Q262 — ISO/IEC 42001 — definition, example, and why it matters in RAIDT

← RAIDT · Star S9 - Policy, Standards and Assurance · primary item: S9.02 · ISO/IEC 42001

H. Policy, Empirical & Adoption | Ordered by mind-map priority: inner circles first, then operational detail.

Appears in sources
Answer

ISO/IEC 42001 is the international standard that frames AI governance as an AI management system. In the RAIDT papers, it is treated as a certifiable organisational standard requiring policies, defined roles, documented information, internal controls, internal audit, management review, corrective action, and continual improvement. This matters because it moves AI governance away from aspiration alone and into the ordinary language of organisational control. However, the papers also note a practical limit: ISO/IEC 42001 increases the expectation that governance should be routinised, documented, monitored, and reviewable, but it does not by itself define a standard proof object for one configured generative-AI use in context.

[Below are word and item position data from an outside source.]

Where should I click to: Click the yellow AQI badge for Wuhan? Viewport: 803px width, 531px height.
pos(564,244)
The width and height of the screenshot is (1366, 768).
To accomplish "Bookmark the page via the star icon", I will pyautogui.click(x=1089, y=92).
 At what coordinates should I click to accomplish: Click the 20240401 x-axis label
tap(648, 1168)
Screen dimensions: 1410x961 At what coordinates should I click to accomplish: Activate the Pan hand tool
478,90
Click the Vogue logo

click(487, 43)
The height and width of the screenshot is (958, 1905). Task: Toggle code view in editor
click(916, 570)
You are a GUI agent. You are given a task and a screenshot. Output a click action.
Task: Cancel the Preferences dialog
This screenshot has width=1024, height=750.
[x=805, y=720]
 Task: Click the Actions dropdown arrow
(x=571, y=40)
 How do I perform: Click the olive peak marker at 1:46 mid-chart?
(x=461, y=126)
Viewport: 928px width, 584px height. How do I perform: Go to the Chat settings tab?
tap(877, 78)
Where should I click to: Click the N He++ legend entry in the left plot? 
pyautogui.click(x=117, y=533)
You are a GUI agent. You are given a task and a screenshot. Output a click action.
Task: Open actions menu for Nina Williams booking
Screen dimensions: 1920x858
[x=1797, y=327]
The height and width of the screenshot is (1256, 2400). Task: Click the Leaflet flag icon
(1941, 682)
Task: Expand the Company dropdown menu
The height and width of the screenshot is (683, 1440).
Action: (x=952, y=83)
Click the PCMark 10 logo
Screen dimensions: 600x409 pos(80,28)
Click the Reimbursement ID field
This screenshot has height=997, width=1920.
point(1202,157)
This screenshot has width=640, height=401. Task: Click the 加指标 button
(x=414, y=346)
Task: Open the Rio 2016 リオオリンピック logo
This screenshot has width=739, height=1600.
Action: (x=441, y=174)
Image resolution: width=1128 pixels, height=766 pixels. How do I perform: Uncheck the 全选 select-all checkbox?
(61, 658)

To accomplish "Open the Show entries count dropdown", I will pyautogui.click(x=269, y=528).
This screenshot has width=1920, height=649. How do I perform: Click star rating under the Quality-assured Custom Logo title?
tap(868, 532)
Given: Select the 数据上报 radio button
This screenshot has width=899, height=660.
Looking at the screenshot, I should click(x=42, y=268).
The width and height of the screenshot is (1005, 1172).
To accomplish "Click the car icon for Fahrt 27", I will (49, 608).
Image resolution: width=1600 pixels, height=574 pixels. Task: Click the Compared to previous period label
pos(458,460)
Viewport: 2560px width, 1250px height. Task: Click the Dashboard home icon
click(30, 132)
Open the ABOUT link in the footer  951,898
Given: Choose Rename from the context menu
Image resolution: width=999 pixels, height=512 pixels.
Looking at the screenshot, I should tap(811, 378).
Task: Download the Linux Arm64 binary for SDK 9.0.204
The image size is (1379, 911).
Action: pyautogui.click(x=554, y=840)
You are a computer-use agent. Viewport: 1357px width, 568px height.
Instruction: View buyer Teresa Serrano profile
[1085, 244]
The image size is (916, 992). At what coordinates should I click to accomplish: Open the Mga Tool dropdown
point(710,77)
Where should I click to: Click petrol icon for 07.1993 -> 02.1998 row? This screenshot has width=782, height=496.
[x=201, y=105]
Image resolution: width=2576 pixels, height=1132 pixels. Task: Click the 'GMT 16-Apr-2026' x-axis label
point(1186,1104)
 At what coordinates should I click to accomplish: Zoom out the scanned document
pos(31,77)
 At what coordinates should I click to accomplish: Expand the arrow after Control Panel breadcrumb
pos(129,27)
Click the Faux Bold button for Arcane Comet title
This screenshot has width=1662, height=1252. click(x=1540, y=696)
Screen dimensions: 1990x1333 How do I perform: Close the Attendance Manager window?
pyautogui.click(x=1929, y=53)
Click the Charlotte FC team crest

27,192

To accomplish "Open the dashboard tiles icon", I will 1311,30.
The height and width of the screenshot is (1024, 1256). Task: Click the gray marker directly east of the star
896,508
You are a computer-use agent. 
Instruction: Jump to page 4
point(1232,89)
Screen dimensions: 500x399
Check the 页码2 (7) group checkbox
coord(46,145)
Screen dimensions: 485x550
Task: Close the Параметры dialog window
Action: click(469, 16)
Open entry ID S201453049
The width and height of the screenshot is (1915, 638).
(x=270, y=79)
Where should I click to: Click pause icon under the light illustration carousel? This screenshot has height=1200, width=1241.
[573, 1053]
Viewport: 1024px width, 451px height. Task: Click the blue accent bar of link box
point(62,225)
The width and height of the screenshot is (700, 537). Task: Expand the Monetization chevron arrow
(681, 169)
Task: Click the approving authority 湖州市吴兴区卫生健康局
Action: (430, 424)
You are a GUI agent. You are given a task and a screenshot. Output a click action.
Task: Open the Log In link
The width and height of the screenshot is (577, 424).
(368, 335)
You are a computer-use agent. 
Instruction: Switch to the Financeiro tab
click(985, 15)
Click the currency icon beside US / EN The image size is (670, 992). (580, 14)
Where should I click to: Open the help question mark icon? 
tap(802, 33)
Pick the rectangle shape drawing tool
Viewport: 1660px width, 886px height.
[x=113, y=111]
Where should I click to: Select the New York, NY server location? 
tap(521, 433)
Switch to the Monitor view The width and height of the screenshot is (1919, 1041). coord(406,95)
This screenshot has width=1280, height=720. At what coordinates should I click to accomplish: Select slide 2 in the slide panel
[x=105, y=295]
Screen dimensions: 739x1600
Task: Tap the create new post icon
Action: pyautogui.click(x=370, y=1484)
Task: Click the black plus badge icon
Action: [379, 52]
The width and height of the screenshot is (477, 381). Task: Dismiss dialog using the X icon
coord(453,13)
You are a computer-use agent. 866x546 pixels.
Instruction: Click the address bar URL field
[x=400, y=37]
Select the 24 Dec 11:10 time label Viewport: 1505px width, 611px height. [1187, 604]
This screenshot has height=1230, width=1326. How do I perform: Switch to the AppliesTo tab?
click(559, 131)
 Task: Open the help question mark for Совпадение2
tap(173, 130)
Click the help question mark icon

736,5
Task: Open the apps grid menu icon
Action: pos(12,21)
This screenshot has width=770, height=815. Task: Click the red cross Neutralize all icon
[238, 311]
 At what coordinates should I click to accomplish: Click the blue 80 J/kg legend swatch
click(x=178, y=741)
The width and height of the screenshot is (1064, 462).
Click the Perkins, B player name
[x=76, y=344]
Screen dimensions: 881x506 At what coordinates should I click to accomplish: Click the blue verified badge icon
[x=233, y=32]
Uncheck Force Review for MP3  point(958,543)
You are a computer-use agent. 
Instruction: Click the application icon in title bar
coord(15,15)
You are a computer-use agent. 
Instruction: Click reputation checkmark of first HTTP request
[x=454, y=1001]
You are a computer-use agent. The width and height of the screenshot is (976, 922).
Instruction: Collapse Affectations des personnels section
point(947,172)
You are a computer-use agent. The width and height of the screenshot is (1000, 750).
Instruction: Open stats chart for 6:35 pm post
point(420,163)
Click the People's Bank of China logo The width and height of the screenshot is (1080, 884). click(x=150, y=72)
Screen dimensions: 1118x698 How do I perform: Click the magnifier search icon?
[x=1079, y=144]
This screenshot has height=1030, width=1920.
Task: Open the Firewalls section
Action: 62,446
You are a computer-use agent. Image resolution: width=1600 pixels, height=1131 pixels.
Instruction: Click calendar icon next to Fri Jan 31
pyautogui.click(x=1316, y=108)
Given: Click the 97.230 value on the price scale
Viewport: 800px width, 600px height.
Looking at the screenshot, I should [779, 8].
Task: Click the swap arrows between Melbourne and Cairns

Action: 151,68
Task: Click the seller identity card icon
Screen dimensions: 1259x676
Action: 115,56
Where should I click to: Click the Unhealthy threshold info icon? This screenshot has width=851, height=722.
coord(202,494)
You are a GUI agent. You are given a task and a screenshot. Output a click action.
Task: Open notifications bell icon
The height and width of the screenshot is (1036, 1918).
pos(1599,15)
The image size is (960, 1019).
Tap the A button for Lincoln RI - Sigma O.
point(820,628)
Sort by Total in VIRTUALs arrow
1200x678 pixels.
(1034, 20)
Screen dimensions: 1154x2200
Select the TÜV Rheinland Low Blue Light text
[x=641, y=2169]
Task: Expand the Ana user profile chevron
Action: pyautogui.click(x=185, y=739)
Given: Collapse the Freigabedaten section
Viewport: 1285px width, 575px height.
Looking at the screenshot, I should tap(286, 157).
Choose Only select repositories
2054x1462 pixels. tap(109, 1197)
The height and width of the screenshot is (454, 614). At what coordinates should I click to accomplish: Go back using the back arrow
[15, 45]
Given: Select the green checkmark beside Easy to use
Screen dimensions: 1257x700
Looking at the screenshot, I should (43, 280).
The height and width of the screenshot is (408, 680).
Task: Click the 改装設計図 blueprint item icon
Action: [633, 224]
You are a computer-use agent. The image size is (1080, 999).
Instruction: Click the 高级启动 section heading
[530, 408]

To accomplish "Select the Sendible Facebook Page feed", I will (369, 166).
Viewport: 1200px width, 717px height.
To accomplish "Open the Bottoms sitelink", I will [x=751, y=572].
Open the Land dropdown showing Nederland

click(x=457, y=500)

RAIDT matters here because it supplies that missing operational layer. It keeps run as the unit of governance and translates system-level expectations into inspectable artefacts: a run-level evidence pack, a score profile, and scoring across the five pillars (Responsibility, Auditability, Interpretability, Dependability, Traceability). The anchors 1=missing / 3=partial / 5=audit-ready make the evidence interpretable for auditors and managers, while preserving trade-offs across the full profile. This is especially important because influence methods as governance interventions can alter outputs and evidence conditions at run time. In practice, ISO/IEC 42001 can govern the organisation's AI management system, and RAIDT can show whether a specific use within that system was actually documented, reviewable, and challengeable.

Practical example

A bank uses generative AI to draft an adverse-action explanation after a credit refusal. ISO/IEC 42001 requires clear governance around roles, communication, documented information, and review. RAIDT operationalises that requirement by capturing a run-level evidence pack with the decision reason codes, the explanation template identifier, the linked policy fields, any uncertainty statement, and the human review step before the letter is sent. The score profile then shows whether Responsibility, Interpretability, and Traceability are strong enough for this high-impact communication.

If the explanation is fluent but the underlying reason codes or policy links are missing, the run may be understandable on the surface yet remain below audit-ready standard. Using anchors 1=missing / 3=partial / 5=audit-ready, the bank can show precisely why the run falls short and what must change before similar letters are used again.